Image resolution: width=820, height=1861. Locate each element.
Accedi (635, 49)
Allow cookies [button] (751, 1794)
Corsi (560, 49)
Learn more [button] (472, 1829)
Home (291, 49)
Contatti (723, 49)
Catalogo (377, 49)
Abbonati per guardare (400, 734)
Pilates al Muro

══════════════════════════════

* **TASK TO COMPLETE**: Each line of the listing above that contains the word "button" is to be copied.

* **TASK ANSWER**:
Allow cookies [button] (751, 1794)
Learn more [button] (472, 1829)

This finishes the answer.